▸ **Questions to answer**
a – Reproduce the part of the text on faith and science from "Instead of making" up to and including "stewards of Creation.".
b – Rewrite the paragraph of the text on faith and science that begins "In my work I've been blessed" as a shorter paragraph that keeps its main facts.

▸ **Text**
- - -

Today, our religious instinct is being expressed through tribalism, partisanship, theologized ideology and various “isms” – nationalism, irredentism (dreams of lost imperial glory), environmentalism, conservatism, liberalism and so on. With some of those “isms” it’s hard to find anything redemptive but some contain great insights. People of good faith can disagree about ideology, but the church sacrifices its redemptive, prophetic voice when it takes sides and joins the crowd that is bowing to the same false god from opposite sides of the altar.
Instead of making an idol out of ideology or bowing to any “ism”, we should bow to Jesus and answer the hardest questions with confidence and integrity. It is possible – and essential – to balance God’s command to care for the poor and lift people out of poverty while being good stewards of Creation.
We can also bow to Jesus while being completely unafraid of pursuing science, and being obedient to Jesus’ command to love God with our minds. If all things hold together in Christ, He is the end of inquiry and the destination of any pursuit of truth.
In my work I’ve been blessed to work with not just the top policymakers and business leaders in the world but also world’s best climate scientists. Climate science is really about physics, and physics on very small and very large scales points to something holding all things together. On the small – quantum mechanics – scale, the leading theory of reality is called string theory. The math of string theory says there are 11 dimensions – 7 beyond what we can perceive – and that every particle that makes up every atom that makes up everything we see is the manifestation of vibrating strings. Just as strings on a guitar can produce certain notes, strings at the quantum scale manifest the building blocks of matter. In real sense, the universe is a symphony and God is the conductor. It’s no wonder that music moves us.

- - -

▸ **Listed entries**
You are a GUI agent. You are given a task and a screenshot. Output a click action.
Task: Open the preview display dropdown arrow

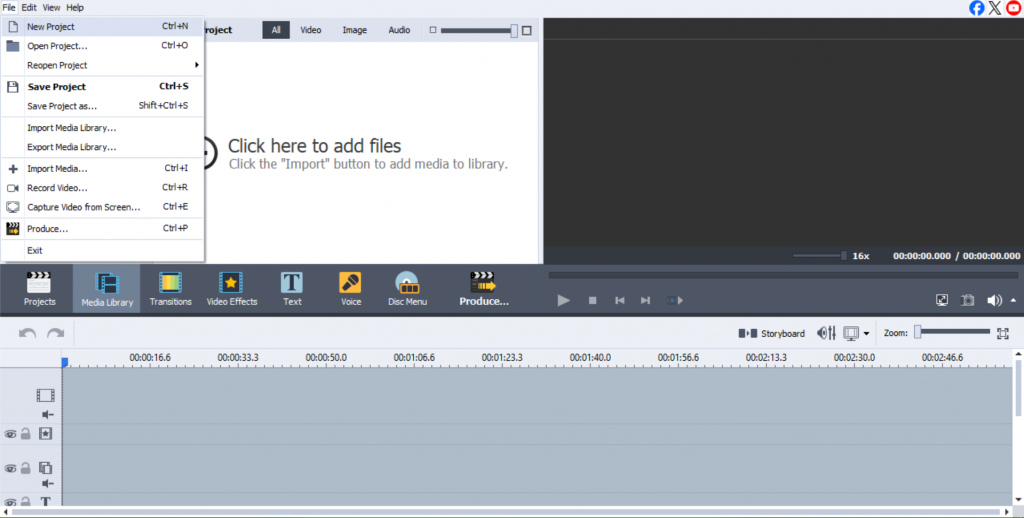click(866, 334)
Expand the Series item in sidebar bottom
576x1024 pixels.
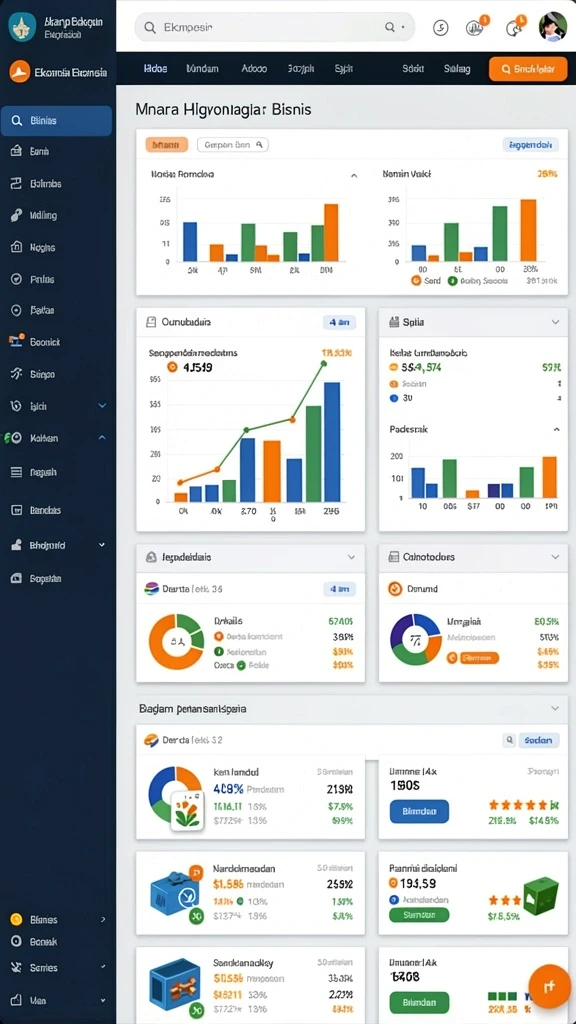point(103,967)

- - -

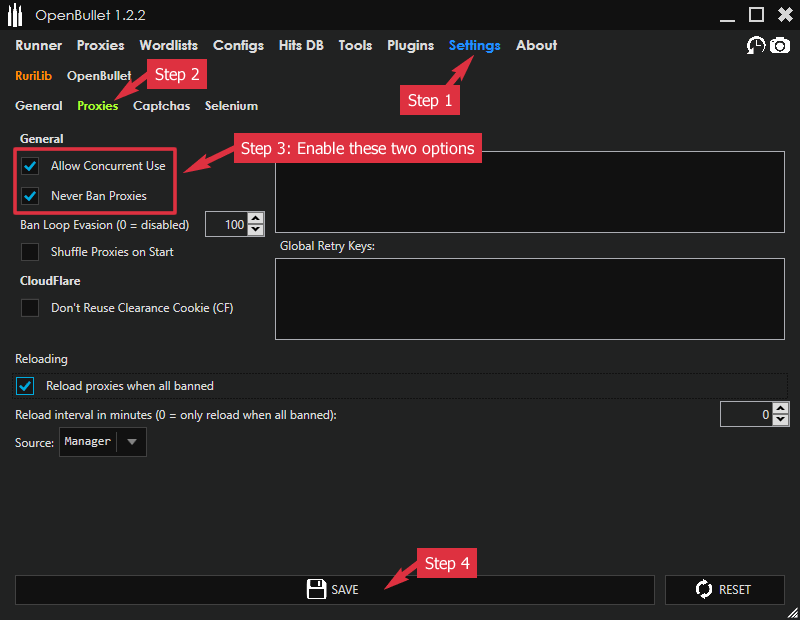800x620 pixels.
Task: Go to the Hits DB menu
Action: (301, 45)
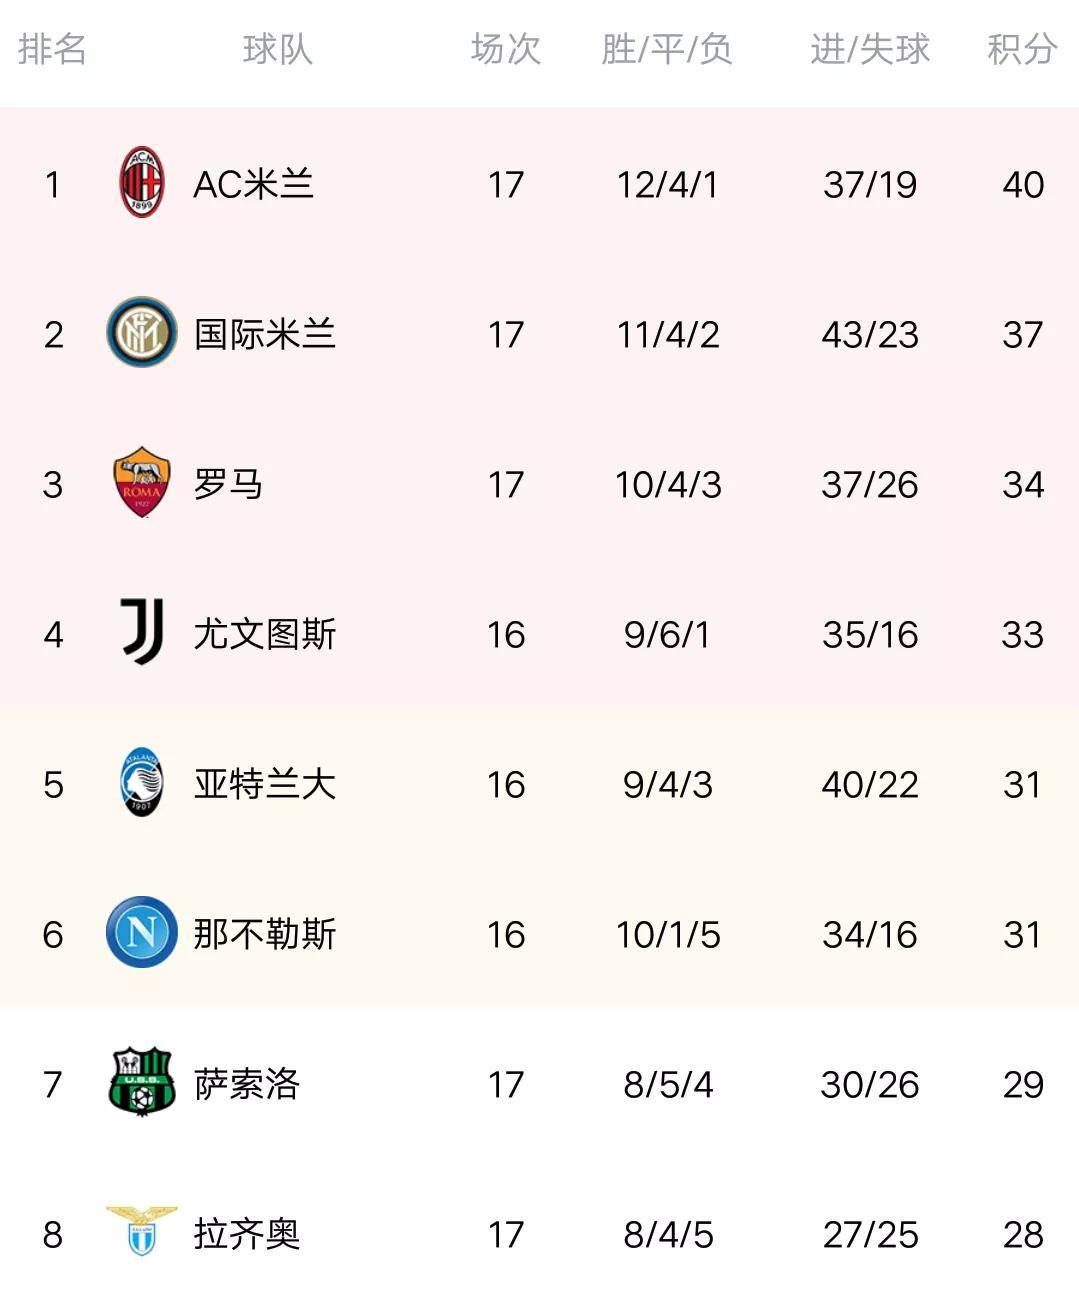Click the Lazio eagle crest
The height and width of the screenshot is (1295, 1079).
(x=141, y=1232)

- - -

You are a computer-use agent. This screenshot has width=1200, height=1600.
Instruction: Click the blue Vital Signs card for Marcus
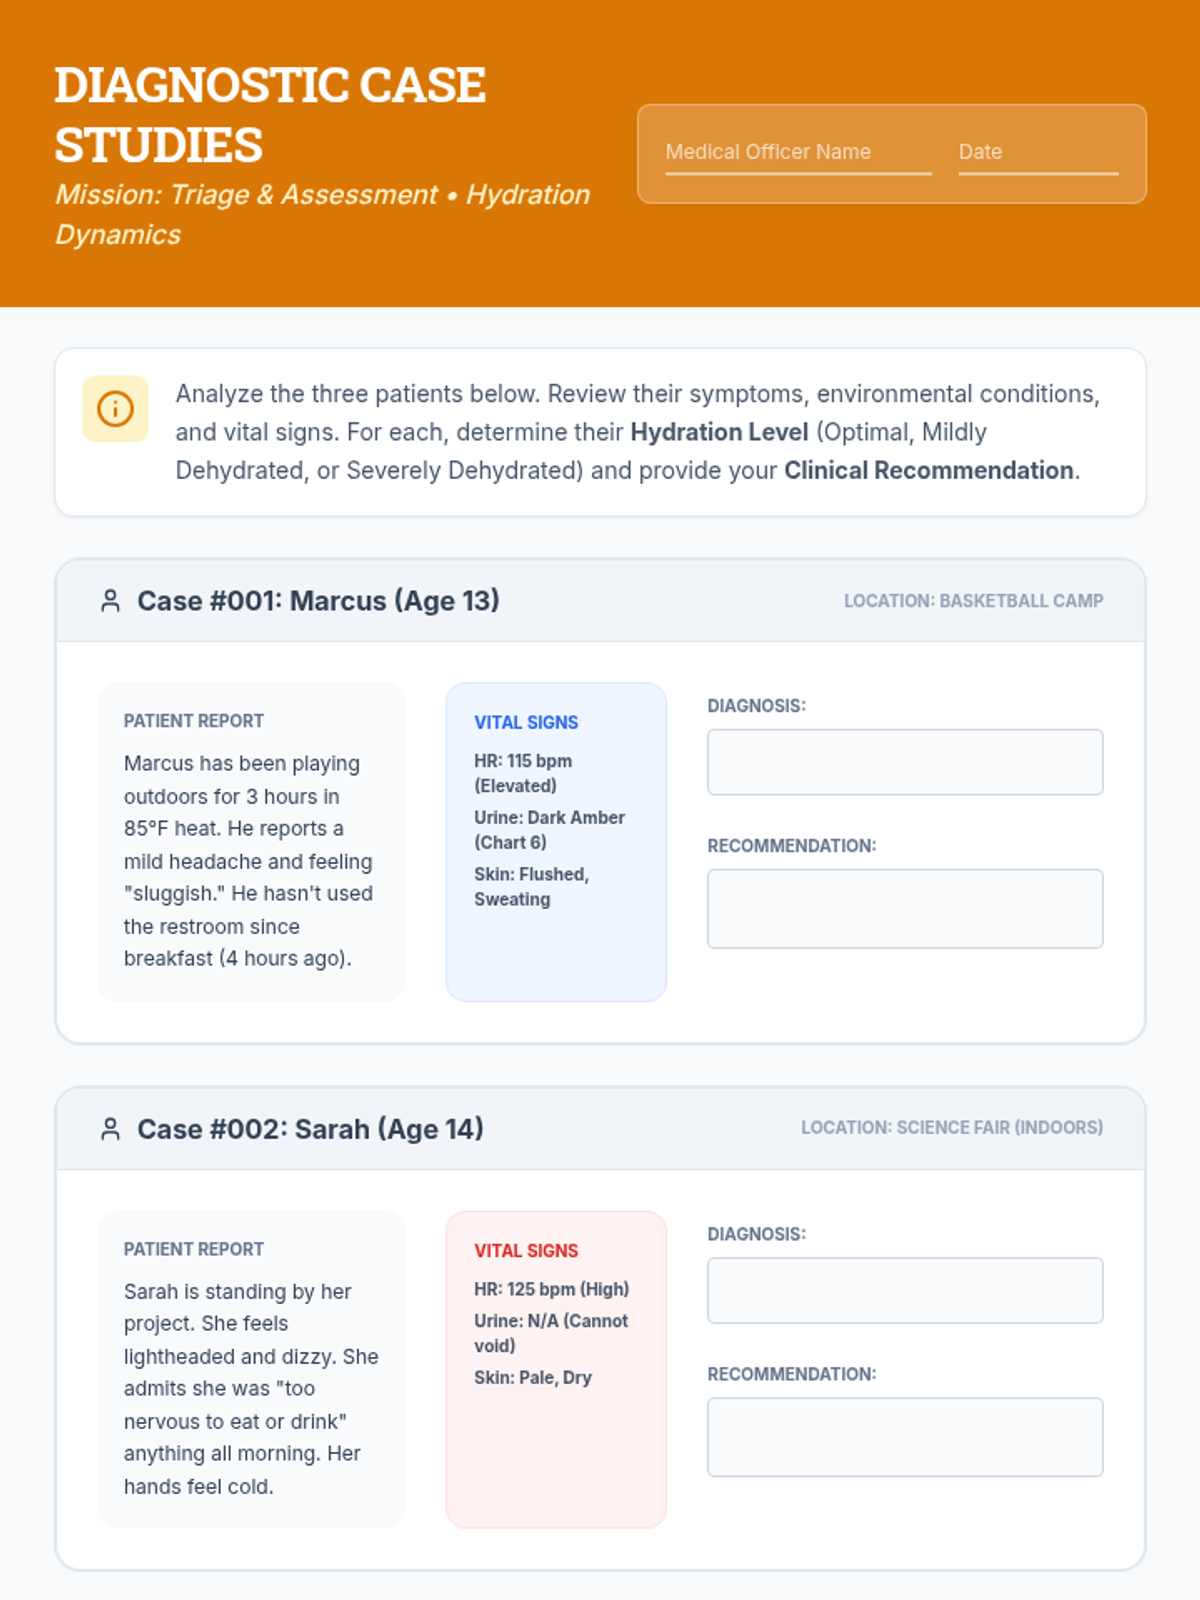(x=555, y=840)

- - -

▸ **Answer section**
a –
Instead of making an idol out of ideology or bowing to any “ism”, we should bow to Jesus and answer the hardest questions with confidence and integrity. It is possible – and essential – to balance God’s command to care for the poor and lift people out of poverty while being good stewards of Creation.

b – The author has worked with top policymakers, business leaders and the world's best climate scientists. Climate science is really about physics, and physics at very small and very large scales points to something holding all things together. At the quantum scale, the leading theory of reality is string theory. Its math says there are 11 dimensions, 7 beyond what we can perceive, and that every particle is the manifestation of vibrating strings, much as guitar strings produce notes. In that sense the universe is a symphony with God as conductor, and it is no wonder that music moves us.